Predictive maintenance buzz continues to swirl within conversations about data, connectivity and what it means to a fleet’s service network. As nebulous at the technology sounds, it’s far more grounded than peering into a smoke-filled crystal ball or pulling playing cards from a deck and trying to guess them. Troy Clarke, Navistar president and chief executive officer, brought the idea back down to earth with a simple explanation of how Navistar is approaching the development of its Live Action Plans—its predictive maintenance solution that the OEM plans to back up with warranty support once it’s launched. According to Clarke, comes down to answer two questions:
“Can you predict that that truck has a higher probability of breaking down? Then, can you intervene? Can you take an unscheduled event, and turn it into a scheduled event? That’s how we talk about it.”
As a fleet service manager, you likely have that sinking feeling that you’ll see a specific truck sooner than you like as it’s rolling out of a bay. It’s driven by years of experience and intuition. Predictive maintenance solutions aren’t so different—they’re enabled by years upon years of historic fault code data and increasingly intelligent algorithms that run complex probability models. A predictive maintenance solution like Navistar’s Live Action Plans aim to give you more information to make better service decisions.
“It all comes back to: How do I do a better job pulling this data together in an efficient fashion to support my service network?” Clarke said. “Think about it like the medical field. Say I’m on vacation; I have pain and I go to a hospital. The first thing the doctor wants to do is get on the phone with my doctor to get my medical records. It was a big effort to digitize medical records so that they can be available more readily.

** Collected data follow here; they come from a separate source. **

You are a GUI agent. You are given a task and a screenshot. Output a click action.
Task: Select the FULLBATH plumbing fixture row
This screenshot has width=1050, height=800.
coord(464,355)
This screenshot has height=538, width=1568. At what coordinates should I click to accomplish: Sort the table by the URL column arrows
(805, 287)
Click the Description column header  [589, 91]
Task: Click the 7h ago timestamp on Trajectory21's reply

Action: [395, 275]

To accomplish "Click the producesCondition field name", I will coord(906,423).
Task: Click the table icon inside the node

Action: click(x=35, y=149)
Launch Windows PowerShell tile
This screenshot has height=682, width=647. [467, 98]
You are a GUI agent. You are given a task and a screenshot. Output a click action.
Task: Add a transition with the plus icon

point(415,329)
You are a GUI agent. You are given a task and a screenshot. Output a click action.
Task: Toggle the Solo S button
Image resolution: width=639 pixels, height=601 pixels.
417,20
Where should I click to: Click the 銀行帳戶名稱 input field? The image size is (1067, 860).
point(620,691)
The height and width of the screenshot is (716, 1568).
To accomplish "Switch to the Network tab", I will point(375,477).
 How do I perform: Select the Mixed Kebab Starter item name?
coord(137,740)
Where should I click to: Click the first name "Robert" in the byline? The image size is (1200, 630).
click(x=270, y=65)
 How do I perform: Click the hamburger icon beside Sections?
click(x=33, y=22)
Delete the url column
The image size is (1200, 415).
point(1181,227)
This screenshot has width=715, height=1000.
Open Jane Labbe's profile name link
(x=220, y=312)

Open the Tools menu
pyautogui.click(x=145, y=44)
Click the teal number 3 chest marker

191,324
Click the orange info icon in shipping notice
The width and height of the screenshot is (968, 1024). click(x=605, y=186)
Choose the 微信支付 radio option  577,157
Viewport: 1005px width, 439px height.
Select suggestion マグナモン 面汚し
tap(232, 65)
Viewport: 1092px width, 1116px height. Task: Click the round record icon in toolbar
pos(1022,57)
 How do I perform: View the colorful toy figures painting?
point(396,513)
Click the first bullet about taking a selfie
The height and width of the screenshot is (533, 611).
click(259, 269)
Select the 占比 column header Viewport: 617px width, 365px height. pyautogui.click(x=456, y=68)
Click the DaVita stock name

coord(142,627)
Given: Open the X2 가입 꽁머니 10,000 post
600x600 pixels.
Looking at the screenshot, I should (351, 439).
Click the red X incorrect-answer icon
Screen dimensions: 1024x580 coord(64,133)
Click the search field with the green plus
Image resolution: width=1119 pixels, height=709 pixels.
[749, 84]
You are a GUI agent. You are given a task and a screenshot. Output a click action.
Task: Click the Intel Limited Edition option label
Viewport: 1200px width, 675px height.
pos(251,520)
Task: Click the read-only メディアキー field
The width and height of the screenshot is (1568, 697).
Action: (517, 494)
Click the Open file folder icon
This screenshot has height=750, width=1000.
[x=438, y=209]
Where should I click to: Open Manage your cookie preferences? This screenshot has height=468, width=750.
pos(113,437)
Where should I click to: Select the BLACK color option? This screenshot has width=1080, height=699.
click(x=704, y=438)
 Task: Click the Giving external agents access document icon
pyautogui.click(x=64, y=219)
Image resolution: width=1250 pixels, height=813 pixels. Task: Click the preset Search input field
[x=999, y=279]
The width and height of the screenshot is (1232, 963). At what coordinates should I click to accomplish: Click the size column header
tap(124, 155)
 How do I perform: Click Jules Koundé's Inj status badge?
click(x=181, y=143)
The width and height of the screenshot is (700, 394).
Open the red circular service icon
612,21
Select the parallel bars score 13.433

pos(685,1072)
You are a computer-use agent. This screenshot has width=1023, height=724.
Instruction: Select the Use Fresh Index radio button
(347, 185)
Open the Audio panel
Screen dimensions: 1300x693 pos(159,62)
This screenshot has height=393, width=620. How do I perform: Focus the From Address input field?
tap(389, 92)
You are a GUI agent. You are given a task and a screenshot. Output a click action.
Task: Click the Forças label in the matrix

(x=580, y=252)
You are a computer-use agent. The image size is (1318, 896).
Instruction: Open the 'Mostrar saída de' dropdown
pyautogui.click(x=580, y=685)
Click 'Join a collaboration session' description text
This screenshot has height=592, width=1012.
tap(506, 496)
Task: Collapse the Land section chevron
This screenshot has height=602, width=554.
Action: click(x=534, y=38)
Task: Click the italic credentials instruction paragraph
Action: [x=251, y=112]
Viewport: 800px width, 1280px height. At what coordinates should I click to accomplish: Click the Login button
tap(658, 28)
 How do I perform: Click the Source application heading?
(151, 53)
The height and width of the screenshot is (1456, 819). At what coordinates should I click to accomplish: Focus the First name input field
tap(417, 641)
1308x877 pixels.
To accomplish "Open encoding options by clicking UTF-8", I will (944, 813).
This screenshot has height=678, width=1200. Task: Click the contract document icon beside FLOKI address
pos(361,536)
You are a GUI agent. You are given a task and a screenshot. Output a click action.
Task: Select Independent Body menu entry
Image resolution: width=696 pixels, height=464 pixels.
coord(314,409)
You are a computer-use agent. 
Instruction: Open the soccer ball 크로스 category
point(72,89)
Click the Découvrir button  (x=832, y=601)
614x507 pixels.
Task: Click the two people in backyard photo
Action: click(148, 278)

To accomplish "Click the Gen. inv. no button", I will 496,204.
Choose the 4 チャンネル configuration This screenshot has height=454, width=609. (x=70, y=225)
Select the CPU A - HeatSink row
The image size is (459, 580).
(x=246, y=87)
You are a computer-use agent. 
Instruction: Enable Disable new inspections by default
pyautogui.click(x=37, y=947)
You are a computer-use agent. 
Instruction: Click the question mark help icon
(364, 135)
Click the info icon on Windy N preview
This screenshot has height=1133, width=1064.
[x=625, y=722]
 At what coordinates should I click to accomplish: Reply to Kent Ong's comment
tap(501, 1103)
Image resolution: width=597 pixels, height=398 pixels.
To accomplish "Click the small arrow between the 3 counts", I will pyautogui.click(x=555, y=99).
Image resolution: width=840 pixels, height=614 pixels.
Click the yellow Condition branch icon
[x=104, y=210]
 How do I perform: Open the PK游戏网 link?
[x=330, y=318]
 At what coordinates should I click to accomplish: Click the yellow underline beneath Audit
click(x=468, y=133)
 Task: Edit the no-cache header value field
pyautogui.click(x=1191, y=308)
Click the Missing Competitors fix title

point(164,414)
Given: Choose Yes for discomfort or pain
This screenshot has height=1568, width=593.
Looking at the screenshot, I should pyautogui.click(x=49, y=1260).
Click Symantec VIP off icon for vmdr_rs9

“Now think about a truck breakdown—it’s the exact same thing. You have this extremely sophisticated truck that has a maintenance record. It’s got a life of its own. The truck had an appendectomy in Phoenix, but it’s actually from Rochester, Minn. The ability for our service provider to call up the entire maintenance history that truck is powerful.”
“It all comes back to: How do I do a better job pulling this data together in an efficient fashion to support my service network?”
—Troy Clarke, Navistar president and chief executive officer
The trucks of today and tomorrow are connected. The data is streaming off of the trucks, and OEMs and third-party service providers are making the service data readily available. Integrating the historic service data on your trucks into your service software would enable a host of solutions beyond predictive maintenance—from parts inventory needs to a clearer picture of truck lifecycle management. You could use it to streamline service approvals. They say that history repeats itself, but if you have a clear picture of what your truck has been through, you can better plan for the service challenges it may face down the road. And that’s what predictive, or prognostic maintenance solutions are all about: Not reducing service events, but reducing unplanned service events.
“Trucks aren’t on the road 24 hours a day,” Clarke said. “There’s plenty of time to fix a truck. You just don’t want to fix it while you’re doing work with it, right?”